Text passage ->
Indiana broke another new record for daily reported cases of COVID-19, with 4,462 reported Thursday. The state has had more than 2,000 cases every day since Oct. 22.
During his weekly press conference Wednesday, Gov. Eric Holcomb repeated that he doesn’t believe reimposing statewide COVID-19 restrictions will effectively curb the virus’s spread.
The number of new COVID-19 cases in Indiana continues to rise, as the state goes through its second wave.
All IN did an in-depth update on the current state of the COVID-19 pandemic with two public health experts. How are state officials responding to this second wave? And what can we learn by looking at how the virus is spreading?
Last minute COVID-19 diagnoses left some Hoosier voters frustrated and unable to vote.
Jose Travez from Marion County is one of those voters. He said he planned to vote early on Monday, his day off. But he got a call on Sunday, the weekend before elections, that he had tested positive for COVID-19. Travez said he began to show symptoms that day as well. He said he immediately called anyone he could think of that he had been in contact with, and then it hit him: He would also not be able to vote.
Travez said he tried to look for other voting options between fever bouts, but he said it was too little, too late. He said he felt as if he had taken the responsible steps: He had a plan to vote, and now that plan wouldn’t work. He didn’t know what else to do.
“I wasn’t expecting to be in a situation like this,” Travez said.
Gov. Eric Holcomb said his substantial reelection victory will have no impact on his decision-making around COVID-19.
Holcomb faced sharp criticism from both his political left and right over his handling of the pandemic. But he was also re-elected by a huge margin.
Holcomb said politics didn’t drive his decisions before the election and won’t now.
“The only campaign that we’re running here is a campaign to try to save lives and get through this,” Holcomb said.
Republican Attorney General candidate Todd Rokita tested positive for COVID-19, his campaign announced Tuesday.
The former congressman and Secretary of State experienced symptoms and got tested after he was informed he had been exposed to the virus. He watched election results at home with his family as he quarantined.
The campaign said Rokita’s exposure did not come through campaign activities. And it said he’s doing well.

Input data ->
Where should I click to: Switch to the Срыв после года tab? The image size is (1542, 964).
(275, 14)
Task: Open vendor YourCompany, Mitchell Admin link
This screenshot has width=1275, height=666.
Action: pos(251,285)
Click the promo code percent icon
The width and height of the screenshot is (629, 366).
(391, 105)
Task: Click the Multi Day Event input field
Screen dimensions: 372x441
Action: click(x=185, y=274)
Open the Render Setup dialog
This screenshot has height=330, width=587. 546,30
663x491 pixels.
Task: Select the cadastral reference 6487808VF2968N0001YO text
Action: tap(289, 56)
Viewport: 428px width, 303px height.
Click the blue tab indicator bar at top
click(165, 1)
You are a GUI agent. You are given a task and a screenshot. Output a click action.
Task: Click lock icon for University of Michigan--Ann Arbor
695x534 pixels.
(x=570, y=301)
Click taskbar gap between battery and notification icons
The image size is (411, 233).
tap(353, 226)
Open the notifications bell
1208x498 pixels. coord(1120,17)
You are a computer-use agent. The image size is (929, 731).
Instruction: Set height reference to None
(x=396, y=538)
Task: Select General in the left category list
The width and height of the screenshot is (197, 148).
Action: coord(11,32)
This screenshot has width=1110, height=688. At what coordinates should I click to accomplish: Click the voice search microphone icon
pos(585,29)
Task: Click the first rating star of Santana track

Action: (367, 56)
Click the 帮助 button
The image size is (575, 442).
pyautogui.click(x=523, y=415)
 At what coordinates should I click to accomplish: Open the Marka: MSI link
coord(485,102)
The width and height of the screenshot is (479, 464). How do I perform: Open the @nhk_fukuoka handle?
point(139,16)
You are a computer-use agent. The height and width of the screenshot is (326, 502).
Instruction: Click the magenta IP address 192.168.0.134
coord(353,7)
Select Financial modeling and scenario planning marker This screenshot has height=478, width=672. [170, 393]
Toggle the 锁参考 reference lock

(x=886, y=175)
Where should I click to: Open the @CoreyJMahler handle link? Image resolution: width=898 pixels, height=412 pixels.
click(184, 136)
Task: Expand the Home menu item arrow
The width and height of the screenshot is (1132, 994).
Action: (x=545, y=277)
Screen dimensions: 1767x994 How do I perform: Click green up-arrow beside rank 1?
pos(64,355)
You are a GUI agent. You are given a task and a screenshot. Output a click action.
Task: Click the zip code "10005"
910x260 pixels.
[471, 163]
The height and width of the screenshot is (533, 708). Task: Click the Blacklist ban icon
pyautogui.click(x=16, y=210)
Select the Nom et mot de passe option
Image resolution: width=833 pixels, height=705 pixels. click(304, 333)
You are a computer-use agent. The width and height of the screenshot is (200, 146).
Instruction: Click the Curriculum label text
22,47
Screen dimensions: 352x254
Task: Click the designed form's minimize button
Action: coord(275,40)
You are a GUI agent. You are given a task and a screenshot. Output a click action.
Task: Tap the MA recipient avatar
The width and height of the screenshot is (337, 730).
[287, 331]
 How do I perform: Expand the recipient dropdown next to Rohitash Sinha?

Action item A ->
Answer these questions about the text on COVID-19 in Indiana.
(i) How many new daily COVID-19 cases did Indiana report on Thursday?
(ii) On what day had Jose Travez planned to vote early?
(iii) On what day did Todd Rokita's campaign announce that he had tested positive for COVID-19?
Action item B ->
Continue the text on COVID-19 in Indiana after its last sentence.

Answer A ->
(i) 4,462
(ii) Monday, his day off
(iii) Tuesday

Answer B ->
Rokita defeated Democratic candidate and former Evansville Mayor Jonathan Weinzapfel for the attorney general’s race.
Schools have reported more COVID-19 cases in recent weeks, at the same time Indiana is seeing a spike in cases statewide.
Indiana has reported more than 2,000 new COVID-19 cases every day since Oct. 22.
Two weeks ago, state data showed 915 new cases reported among teachers, students and staff. This past week, schools reported 1,324 new cases. That brings the total number of COVID-19 cases reported in schools – and subsequently reported to the state – to 6,337.
Several school corporations have temporarily gone back to remote learning, with plans to reevaluate their status after two weeks.
An Indiana advocacy group sees opportunities for the legislature to support small businesses following statewide election results.
The National Federation of Independent Business (NFIB) Indiana chapter saw their endorsed candidates win re-election, including Gov. Eric Holcomb and Speaker of the House Todd Huston (R-Fishers).
NFIB Indiana state director Barbara Quandt said the statewide results show a promising future for Hoosier small business owners in the upcoming Indiana legislative session, especially when looking to a future after the coronavirus pandemic.
“I think the people who have been reelected are pro-small business for the most part,” said Quandt. “My hope is they'll all work together well. And the legislature has shown a willingness to do what's right for the state and keep a steady hand, if you will.”
Quandt said one of her organization’s major legislative priorities this upcoming session is protecting small businesses from COVID-19 liability.